The "incref" operation does not actually touch the reference count field of the object. Instead, an "incref" appends a pointer to the object to the end of the incref buffer for that thread. Similarly, a decref operation appends a pointer to the object to the decref buffer. Since the refcount buffers are thread-local, there is no need for locking or synchronization.
When one of the buffers gets full, both buffers are swapped out for new ones, and the old buffers are placed on a queue which is processed by the collector thread. The collector thread is the only thread which is allowed to actually touch the reference counts of the individual objects, and its the only thread which is allowed to delete objects.
Processing the buffers is relatively simple: First, the incref buffer is processed. The collector thread scans through each pointer in the buffer, and increments the refcount of each object. Then the decref buffer is processed in a similar way, decrementing the refcount.
However, it also needs to process the buffers for the other threads before the memory can be reclaimed. Recycler defines a series of "epochs" (i.e. intervals between collections).
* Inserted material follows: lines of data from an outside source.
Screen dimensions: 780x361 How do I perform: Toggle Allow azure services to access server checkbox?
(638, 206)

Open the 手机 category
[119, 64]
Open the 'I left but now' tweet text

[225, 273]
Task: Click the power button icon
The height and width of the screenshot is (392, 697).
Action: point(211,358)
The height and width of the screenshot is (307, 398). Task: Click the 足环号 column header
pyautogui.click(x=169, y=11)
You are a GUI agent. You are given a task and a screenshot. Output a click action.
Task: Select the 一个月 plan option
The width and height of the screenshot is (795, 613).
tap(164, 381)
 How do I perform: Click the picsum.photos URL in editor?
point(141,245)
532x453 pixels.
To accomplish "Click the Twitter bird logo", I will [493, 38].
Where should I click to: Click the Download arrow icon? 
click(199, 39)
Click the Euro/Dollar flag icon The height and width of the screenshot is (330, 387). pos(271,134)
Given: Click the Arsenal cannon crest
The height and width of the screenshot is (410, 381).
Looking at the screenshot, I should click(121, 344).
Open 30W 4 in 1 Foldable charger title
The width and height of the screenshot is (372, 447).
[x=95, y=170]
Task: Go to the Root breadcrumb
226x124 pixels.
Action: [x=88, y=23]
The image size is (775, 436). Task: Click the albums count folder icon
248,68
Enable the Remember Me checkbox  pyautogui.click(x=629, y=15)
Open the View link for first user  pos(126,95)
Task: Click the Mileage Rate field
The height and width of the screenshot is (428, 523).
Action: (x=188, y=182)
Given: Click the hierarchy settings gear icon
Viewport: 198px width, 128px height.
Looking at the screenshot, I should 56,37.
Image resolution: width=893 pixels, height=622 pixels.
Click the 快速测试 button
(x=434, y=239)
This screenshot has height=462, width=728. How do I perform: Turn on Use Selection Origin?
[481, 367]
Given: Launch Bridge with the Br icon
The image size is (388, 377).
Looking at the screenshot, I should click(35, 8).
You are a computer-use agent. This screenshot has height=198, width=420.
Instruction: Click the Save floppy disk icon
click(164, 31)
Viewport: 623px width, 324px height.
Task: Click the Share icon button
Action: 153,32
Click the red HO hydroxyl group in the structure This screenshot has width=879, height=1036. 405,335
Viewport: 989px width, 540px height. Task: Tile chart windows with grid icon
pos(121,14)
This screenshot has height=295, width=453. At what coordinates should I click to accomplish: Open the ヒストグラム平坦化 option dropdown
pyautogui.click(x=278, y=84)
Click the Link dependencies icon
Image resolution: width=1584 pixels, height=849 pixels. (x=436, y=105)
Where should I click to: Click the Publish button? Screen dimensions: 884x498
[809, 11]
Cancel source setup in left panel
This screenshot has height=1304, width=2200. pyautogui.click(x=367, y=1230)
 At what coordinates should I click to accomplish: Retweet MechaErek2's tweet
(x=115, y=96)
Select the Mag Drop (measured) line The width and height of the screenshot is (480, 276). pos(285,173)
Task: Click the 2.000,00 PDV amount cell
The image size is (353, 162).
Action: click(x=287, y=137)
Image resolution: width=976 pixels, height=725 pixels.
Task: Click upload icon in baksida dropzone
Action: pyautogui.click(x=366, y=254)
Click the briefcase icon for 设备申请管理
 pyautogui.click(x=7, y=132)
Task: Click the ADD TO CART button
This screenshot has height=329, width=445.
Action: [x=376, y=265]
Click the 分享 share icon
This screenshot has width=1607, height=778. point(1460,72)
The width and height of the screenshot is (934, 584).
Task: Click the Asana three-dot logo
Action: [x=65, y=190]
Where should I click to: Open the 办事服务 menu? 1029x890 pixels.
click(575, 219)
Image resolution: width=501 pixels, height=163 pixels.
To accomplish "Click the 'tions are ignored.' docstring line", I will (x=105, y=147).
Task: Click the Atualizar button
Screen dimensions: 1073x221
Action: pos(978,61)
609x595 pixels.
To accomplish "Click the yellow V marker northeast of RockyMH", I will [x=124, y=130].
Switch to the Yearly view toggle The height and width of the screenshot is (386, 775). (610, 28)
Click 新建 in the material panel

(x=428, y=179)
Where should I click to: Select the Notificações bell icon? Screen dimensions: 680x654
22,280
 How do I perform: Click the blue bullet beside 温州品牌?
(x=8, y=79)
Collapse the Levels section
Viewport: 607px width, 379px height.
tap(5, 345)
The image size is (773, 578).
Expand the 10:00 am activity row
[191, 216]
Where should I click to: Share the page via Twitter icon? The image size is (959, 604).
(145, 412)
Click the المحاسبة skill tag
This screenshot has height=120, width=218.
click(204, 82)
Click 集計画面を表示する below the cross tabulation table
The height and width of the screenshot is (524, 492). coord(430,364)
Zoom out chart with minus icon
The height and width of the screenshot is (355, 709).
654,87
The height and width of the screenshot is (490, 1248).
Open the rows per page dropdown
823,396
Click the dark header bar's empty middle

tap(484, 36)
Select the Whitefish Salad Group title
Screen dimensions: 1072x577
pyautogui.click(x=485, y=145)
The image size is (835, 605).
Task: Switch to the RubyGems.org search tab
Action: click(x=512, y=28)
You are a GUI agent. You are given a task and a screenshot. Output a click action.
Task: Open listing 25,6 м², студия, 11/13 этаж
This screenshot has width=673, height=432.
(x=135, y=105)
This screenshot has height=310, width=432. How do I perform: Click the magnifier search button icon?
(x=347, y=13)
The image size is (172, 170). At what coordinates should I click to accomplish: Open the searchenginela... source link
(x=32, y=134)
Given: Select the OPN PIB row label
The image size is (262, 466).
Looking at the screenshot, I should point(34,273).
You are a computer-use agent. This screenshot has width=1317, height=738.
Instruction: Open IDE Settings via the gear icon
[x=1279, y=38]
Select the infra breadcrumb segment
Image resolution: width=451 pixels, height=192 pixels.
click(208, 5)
Within a refcount buffer, each epoch is represented as a contiguous range of values within the array -- all of the increfs and decrefs which occurred during that epoch. An auxiliary array records the high water mark for each epoch.
Using this information, the collector thread is able to process only those increfs and decrefs for all threads which occurred before the current epoch. This does mean that objects whose refcount falls to zero during the current epoch will not be deleted until the next collection cycle.
Recycler also handles cyclic garbage via cycle detection, which is described in the paper. It does not use a "mark and sweep" type of algorithm, but is instead able to detect cycles locally without scanning the entire heap.
Thus, the Recycler's use of refcount buffers achieves what you were trying to achieve, which is refcounting without locking. However, it does require access to thread-local data for each incref / release operation. The performance of this scheme will greatly depend on how quickly the code can get access to thread local data. The fastest possible method would be to dedicate a register, but that's infeasible on most systems. Another idea is for large functions to look up the TLD and stuff it in a local variable at the beginning of the function. For older source code the existing, backwards-compatible incref and decref macros could each individually get access to the TLD, but these would be slower than the more optimized methods in which the TLD was supplied as a parameter.